The NFL promises hundreds of millions of dollars in economic impact to a Super Bowl's host city. In 1999, in a study published jointly by the NFL and the Sport Management Research Institute -- yes, published by the NFL, itself -- it was stated that Super Bowl XXXIII (Elway's final game, a 34-19 win over former head coach Dan Reeves's Falcons) -- injected $393,000,000.00 into the South Florida economy.
But, are these numbers correct? Well, more accurately, are these numbers "honest"? There is no way to measure total economic impact accurately, which makes the final number presented as much marketing as math. "Mayor, is there any way we can add another $45 million if it's sunny on the day of the game? I mean, people like it sunny, and someone probably bought sunglasses as a result; you know, multiplied by the 225,000 people we anticipate to descend on Our City."
But what we can do is discern the methods of calculation to determine how comfortable we are with the promised impacts. For example, the method of measuring impact in Jacksonville needs to differ from that in NYC; we don't have the information handy, but we'd venture that the hotel room vacancy rates in a "non-game" January in Jacksonville are significantly higher than the vacancy rates in a "non-game" NYC, which means the assumptions must differ. In an accessible and interesting enough study, two academics (Matheson of Williams College and Baade of Lake Forest College) review the methods employed in various studies of economic impact to determine the more realistic, the more economically sound methods for predicting or speaking in hindsight about economic impacts of a Super Bowl.

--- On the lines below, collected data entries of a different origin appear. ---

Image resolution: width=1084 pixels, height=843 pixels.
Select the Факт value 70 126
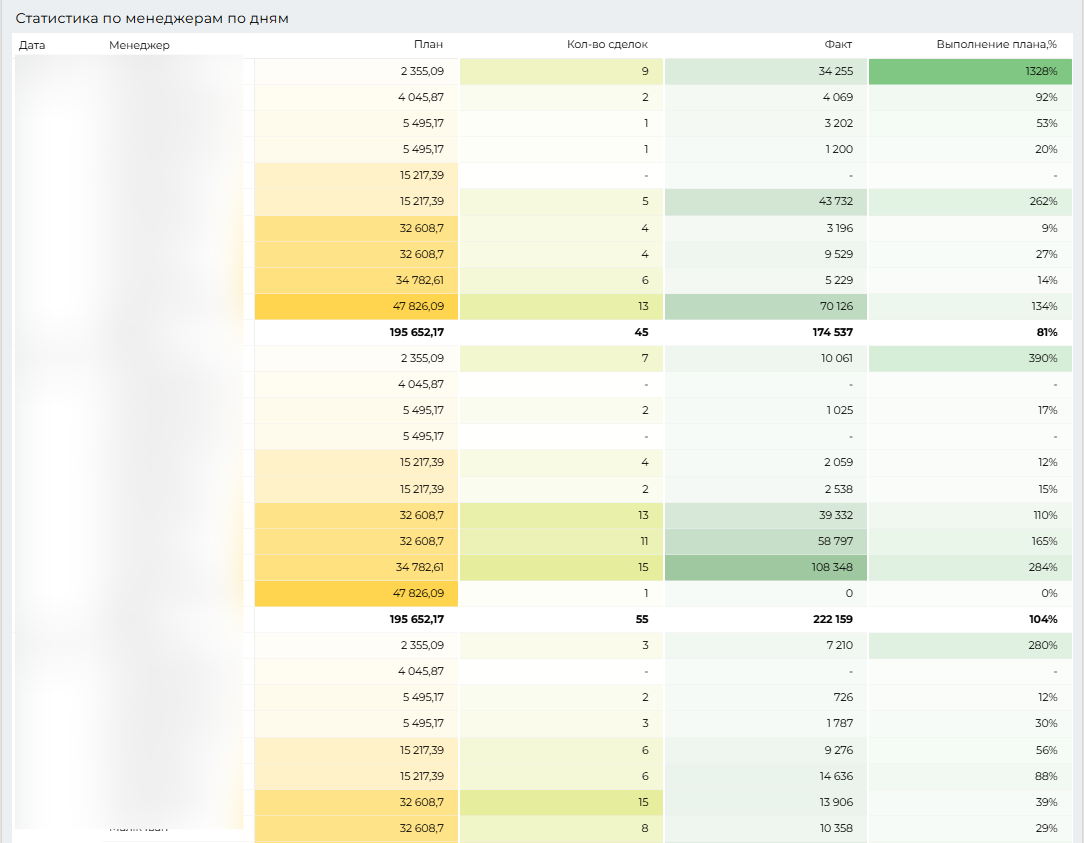pos(765,306)
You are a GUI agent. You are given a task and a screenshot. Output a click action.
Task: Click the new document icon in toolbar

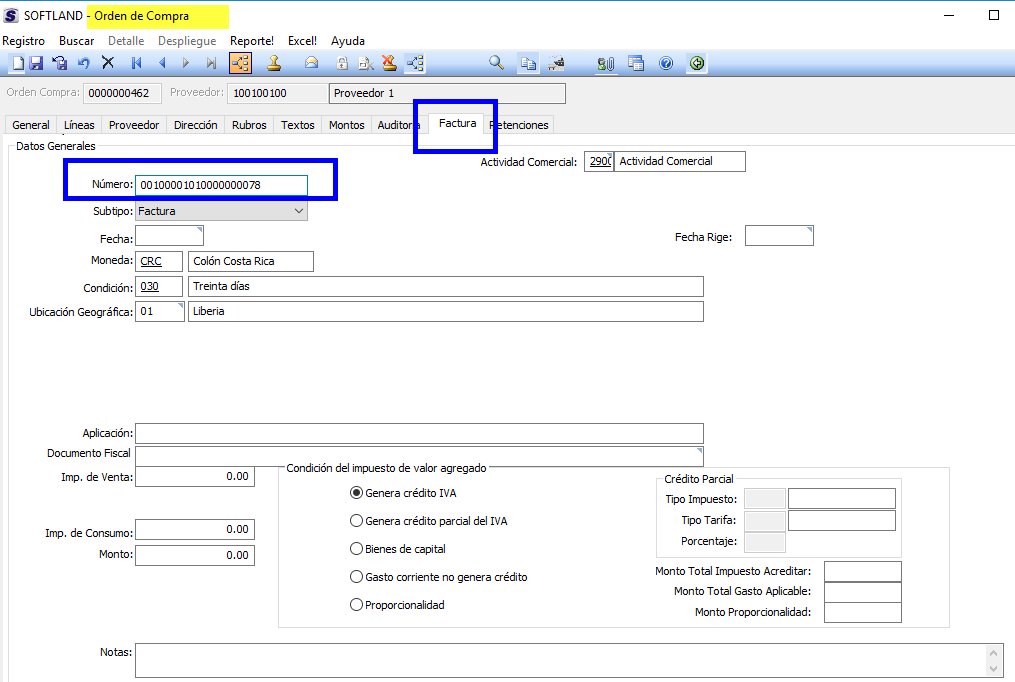tap(17, 63)
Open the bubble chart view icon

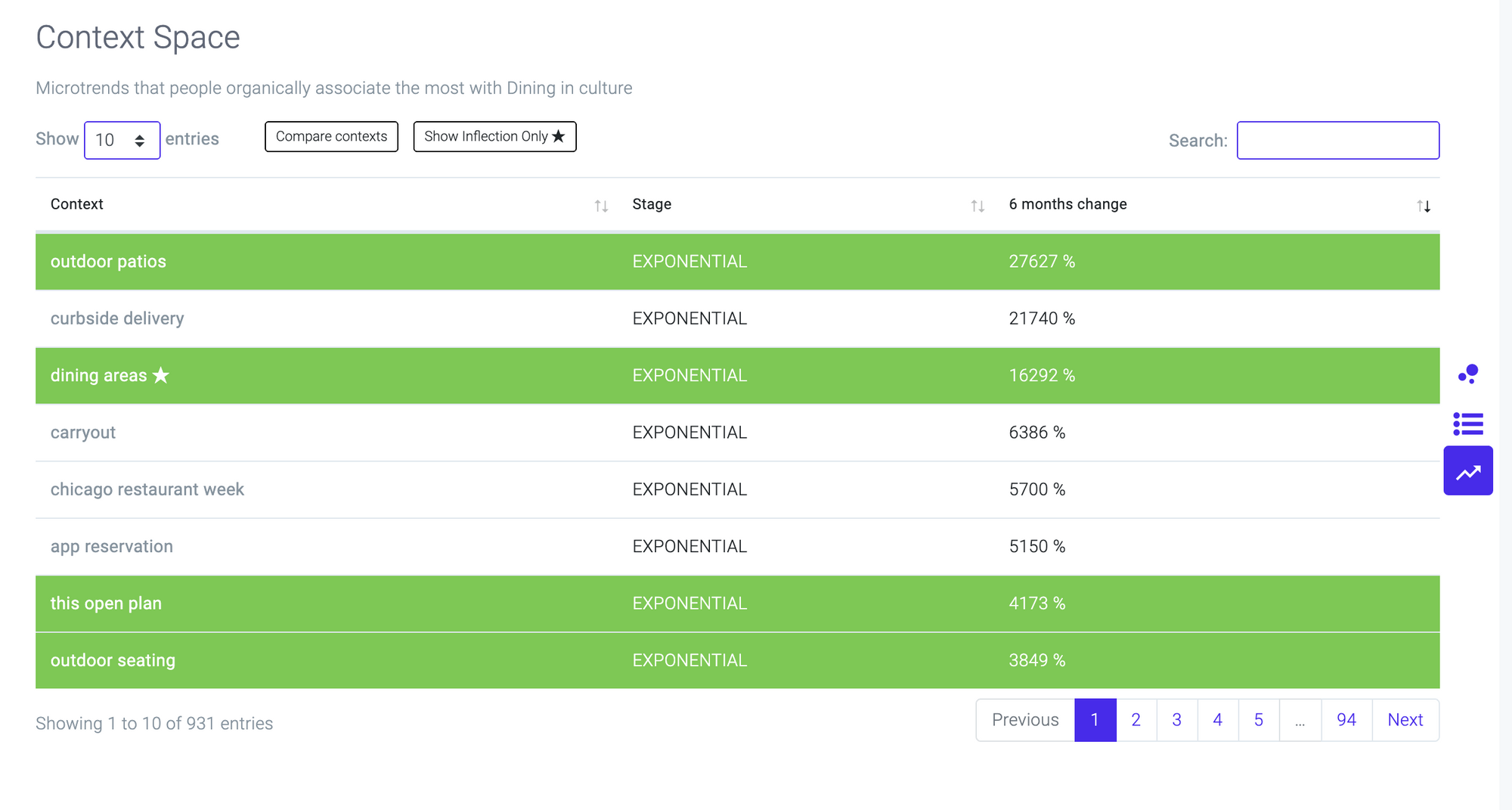coord(1468,374)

The conclusion of the paper, generally, is that most studies -- and certainly the NFL -- overstates the economic impact on the host city of The Game.
So, what does this mean for us? When presenting a development project, where incentives or other promises are "on the line" or otherwise contingent, make sure the methodology employed in communicating with the local government, the business, the public is sound, fair, understood, agreed upon and caveated. It's difficult to predict outcomes but it is possible to control the means by which those outcomes were promised and a manner in which disagreements can be corralled. Transparency will continue to be the grease for public and private collaboration in North Carolina.
Enjoy the game. We'll take the Broncos, and we'll give the Seahawks $722,000,000.00. Wait, I mean we'll give the Seahawks the 2.5.